All in all, it was a nice trip, and you have to laugh about these things in retrospect, but they sure weren't much fun while we were there. Mom keeps talking about how much fun the trip was, even though all she got to do was sit inside the cabin and look out at the lake - but that was enough for her. (It was rainy, windy and cold the whole time we were there.) There was ONE nice day, and we took advantage of it to go a little further north to Mackinaw City and out on 2 West along the southern coast of the U.P. Sat by the water for a while and looked out at Lake Michigan, got a couple of pasties (Cornish meat pies, a "yooper" favorite) and then headed back to the cabin for the afternoon.

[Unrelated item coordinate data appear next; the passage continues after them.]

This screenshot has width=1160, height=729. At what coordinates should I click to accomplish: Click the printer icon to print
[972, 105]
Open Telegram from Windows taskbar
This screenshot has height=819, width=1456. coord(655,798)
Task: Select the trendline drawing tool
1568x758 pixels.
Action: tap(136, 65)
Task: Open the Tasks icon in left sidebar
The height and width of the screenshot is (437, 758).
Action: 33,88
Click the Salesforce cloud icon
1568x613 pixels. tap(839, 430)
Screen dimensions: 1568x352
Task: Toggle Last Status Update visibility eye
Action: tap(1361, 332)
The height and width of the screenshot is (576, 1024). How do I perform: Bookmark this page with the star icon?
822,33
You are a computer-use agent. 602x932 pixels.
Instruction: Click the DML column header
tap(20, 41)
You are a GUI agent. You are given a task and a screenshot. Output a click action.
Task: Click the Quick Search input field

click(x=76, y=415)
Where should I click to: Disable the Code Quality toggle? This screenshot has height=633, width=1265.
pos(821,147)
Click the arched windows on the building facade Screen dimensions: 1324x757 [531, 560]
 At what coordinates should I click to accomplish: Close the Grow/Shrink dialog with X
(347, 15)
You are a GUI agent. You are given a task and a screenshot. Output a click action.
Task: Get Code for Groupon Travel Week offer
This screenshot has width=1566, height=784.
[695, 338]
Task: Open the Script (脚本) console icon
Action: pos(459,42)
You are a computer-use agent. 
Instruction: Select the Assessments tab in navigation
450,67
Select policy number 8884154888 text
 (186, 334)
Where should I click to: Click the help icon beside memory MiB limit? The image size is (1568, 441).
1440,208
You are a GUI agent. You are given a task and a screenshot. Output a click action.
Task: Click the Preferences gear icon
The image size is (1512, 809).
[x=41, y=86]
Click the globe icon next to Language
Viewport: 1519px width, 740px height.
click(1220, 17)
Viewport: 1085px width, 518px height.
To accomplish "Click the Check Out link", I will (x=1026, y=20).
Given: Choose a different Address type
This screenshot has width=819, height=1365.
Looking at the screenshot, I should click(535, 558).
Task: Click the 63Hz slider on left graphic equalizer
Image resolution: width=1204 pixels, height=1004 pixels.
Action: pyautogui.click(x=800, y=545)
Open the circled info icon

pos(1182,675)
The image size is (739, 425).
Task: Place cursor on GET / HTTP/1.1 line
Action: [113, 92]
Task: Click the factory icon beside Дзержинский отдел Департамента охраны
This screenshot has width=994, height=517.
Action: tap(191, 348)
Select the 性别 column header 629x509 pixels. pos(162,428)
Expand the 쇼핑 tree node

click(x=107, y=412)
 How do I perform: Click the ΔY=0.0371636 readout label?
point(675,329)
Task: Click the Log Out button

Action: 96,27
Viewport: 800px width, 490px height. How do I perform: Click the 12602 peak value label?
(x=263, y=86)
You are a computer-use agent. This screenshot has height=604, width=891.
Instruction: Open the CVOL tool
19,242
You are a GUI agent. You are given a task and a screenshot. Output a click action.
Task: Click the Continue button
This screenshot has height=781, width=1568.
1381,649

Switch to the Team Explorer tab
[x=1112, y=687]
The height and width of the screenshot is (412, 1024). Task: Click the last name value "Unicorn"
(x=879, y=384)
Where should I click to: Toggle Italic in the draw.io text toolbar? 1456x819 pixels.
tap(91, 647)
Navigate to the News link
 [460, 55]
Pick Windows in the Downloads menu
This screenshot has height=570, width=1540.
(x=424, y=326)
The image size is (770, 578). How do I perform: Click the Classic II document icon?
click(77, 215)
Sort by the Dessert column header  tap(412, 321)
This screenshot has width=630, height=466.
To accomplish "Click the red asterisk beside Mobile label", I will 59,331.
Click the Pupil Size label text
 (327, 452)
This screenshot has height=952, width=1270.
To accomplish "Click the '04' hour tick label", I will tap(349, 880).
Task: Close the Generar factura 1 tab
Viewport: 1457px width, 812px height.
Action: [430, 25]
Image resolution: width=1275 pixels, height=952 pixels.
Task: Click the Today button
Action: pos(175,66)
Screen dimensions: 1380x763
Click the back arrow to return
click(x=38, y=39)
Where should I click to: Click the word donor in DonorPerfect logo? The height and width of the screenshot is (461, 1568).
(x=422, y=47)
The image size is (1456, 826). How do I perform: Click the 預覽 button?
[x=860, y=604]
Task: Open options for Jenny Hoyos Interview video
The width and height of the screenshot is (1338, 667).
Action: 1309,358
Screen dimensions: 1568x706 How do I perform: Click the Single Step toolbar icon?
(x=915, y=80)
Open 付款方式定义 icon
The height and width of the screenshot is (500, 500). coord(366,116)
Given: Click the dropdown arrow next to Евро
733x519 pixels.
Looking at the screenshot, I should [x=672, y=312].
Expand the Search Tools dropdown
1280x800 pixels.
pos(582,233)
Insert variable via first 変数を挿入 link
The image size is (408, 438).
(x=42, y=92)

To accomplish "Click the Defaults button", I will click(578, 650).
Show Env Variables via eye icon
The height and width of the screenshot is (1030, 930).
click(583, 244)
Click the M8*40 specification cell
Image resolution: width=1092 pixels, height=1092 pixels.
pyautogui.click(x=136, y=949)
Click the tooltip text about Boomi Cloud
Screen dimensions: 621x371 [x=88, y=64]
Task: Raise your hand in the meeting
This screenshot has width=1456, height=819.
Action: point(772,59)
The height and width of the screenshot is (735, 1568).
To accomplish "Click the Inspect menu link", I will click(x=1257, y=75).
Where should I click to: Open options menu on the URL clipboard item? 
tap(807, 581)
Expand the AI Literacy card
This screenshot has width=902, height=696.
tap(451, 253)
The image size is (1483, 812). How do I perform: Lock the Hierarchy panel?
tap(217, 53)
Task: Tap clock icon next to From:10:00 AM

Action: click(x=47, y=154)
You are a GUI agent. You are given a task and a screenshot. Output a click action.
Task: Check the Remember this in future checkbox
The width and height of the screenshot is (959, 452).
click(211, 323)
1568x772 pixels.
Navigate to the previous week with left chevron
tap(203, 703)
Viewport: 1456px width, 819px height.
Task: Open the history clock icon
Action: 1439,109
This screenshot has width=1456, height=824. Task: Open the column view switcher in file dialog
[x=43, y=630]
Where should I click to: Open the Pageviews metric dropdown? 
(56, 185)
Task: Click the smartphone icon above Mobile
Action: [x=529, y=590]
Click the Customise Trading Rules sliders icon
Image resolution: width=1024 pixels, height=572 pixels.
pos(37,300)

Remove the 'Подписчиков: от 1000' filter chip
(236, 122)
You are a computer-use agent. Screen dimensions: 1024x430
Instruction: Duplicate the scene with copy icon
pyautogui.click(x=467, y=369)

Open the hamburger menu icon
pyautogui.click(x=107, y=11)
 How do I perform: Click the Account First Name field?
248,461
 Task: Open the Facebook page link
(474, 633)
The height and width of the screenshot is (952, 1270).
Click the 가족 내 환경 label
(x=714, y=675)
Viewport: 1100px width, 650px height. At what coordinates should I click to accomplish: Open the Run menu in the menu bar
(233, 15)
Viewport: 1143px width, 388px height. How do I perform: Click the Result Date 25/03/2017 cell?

That's all it takes to make Mom happy - a nice ride to a place she enjoys. I took the pontoon boat out on the lake for a couple of hours that afternoon and took the dog with me. I loved it. He hated it. LOL
We did have to have a serious talk about future travel, though. Mom has always been a traveler - she gets what she calls "itchy feet" and wants to travel. Not as much she used to, but she still likes to ride. We had to have a talk about the future of long trips. I have a son in another state, an 11-hour drive away. I haven't seen him in over a year, because I haven't been able to leave Mom alone and there's no one else that can (or will) take care of her. She wanted to go with me on my next trip to see him, but she gets uncomfortable just riding for a couple of hours in the van now....I can't see how she could do 11 hours. I'm only able to go for about 5 days, so stopping overnight on the way there and the way back is not really an option either. It was sad, but she made it easier by saying, "You know, the long trips just aren't fun anymore."
she will love the warm blanket on her legs and hands. My Mother can't do much either. So we let her try to fold stuff from the dryer and praise her efforts.
Love to all
I remember back in the 1960's when seatbelts first came out, the cry from women were the seatbelt would wrinkle their clothes :P
I got a new (to dad) end table for his room but hubby will have to carry in as it's awkward for me to carry by myself.
I decided to take Dad out for Thanksgiving at my SIL's as there will be many people and little kids there which my Dad enjoys. Will take 2 vehicles though as I will want to leave earlier than we usually do as that would be quite a long day for him as it's about 1 1/4 hr away.
Speaking of injuries I was doing yard cleanup last weekend and did something with my left knee and am icing it currently. Not sure what I did.
Dad's 6 month checkup went well except he gained more weight. I think partially due to the snacks they get plus I see he was having a larger glass of juice instead of milk with meals so I asked to switch back to milk or a smaller glass of juice.
Question though dad has this darker reddish blotches on arm. The nurse han't said anything to me. Normal on elderly?